Parlamento Duello nel Pacifico è un film del 1968, racconta la storia di due soldati, un americano e un giapponese, interpretati da Lee Marvin e Toshiro Mifune che in un’isola deserta ingaggiano una battaglia all’ultimo sangue per la sopravvivenza. Si tratta di una straordinaria pellicola diretta da John Boorman dove la guerra tra eserciti non si vede mai, ma la tensione totale, la differenza culturale tra i due contendenti e la distruzione irrazionale del finale sono raffigurati all’ennesima potenza. L’epilogo del processo Mills mi fa venire in mente quel film. Siamo di fronte a un finale di partita lungo diciotto lunghi anni, una battaglia che si protrae nonostante là fuori sia successo qualcosa, una «pax parlamentare» sia stata siglata e un «nuovo inizio» sia in qualche maniera cominciato. Deporre le armi – tutti – dare al Paese un nuovo volto, diverso dalla nostra storia di guelfi e ghibellini, è l’unica cosa saggia da fare. Giorgio Napolitano l’ha capito per primo. Ma ci sono macchine infernali che continuano a viaggiare con il pilota automatico e non si fermano.

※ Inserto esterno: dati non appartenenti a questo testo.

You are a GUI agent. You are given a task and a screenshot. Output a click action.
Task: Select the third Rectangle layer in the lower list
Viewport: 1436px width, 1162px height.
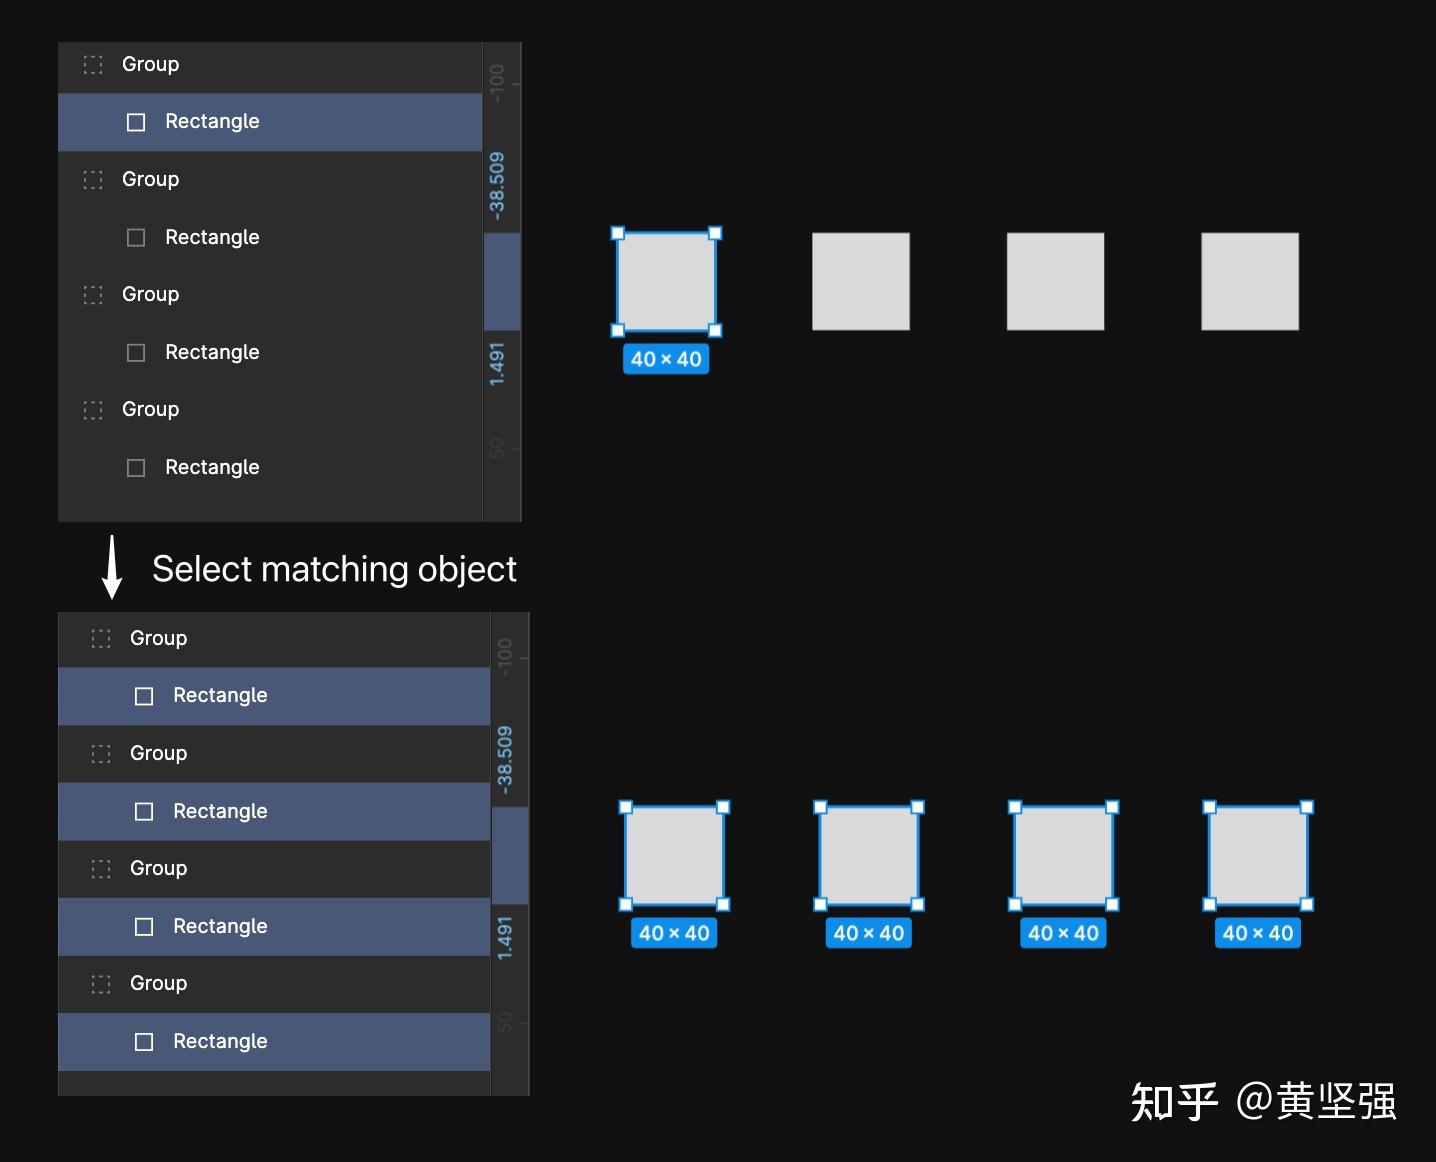click(x=220, y=926)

Mesi e mesi fa, quando qualcuno pensava ancora di poter andare avanti così, scrissi che bisognava immaginare un «soft landing», un atterraggio morbido, per la storia berlusconiana, un’era segnata da una straordinaria intensità dello scontro politico. Non era la ricerca di una «exit strategy» per Berlusconi, ma un ragionamento sul sistema, dettato dalla consapevolezza dell’eccezionalità di quella storia e dei suoi protagonisti. È un discorso che non riguarda solo Berlusconi, ma gran parte della classe politica che in questi anni ha vissuto nei partiti pro o contro il Cavaliere. Se non si prende atto di questo scenario, se non si fa lo sforzo collettivo di fare un passo verso il futuro, avendo il coraggio di non voltarsi più indietro, anche il governo Monti rischia di essere un episodio in una storia crudele. Tra poco più di un anno il Paese sarà chiamato al voto. Non è possibile immaginare uno scenario di fazioni armate fino ai denti con la magistratura che seleziona la classe dirigente – di destra e di sinistra – a colpi di inchieste. È giunta l’ora di sotterrare l’ascia, accendere il calumet della pace e voltare pagina. Mario Sechi, Il Tempo, 26 febbraio 2012

………….Pur con qualche pizzico di malessere ci prioviamo ad essere d’accordo con Sechi. Si depongano le armi e si volti pagina, nell’interesse del Paese. Ma deporre le armi solo nella ormai ventennale guera atomica tra berlusconiani e antiberlusconiani non è sufficiente per voltare pagina. Voltare pagina significa riscrivere le regole, tutte, non solo quelle che consentano ai capi degli eserciti di rimodellarle a propria tutela e salvaguardia. Bisogna riscriverle in maniera tale che in questo Paese non ci sia più una percentuale, piccola, ma comuque consistente, di privilegiati  a danno della  stragrande maggioranza di cittadini, riscriverle perchè  questo Paese venga restituito ad un sistema di diritti e di doveri garantiti da pesi e contrappesi, in ogni campo, da quello istituzionale, a quello politico, a quello giudiziario, a quello fiscale, che garantiscono il cittadino comune, il sig, X, tutti i signor X d’Italia,  dalle prepotenze, dagli abusi, dai privilegi in uso per aluni a danno degli altri. Solo così vltare pagina avrà un senso e deporre le armi non significherà la resa dei cittadini difronte al potere, comque identificabile. g.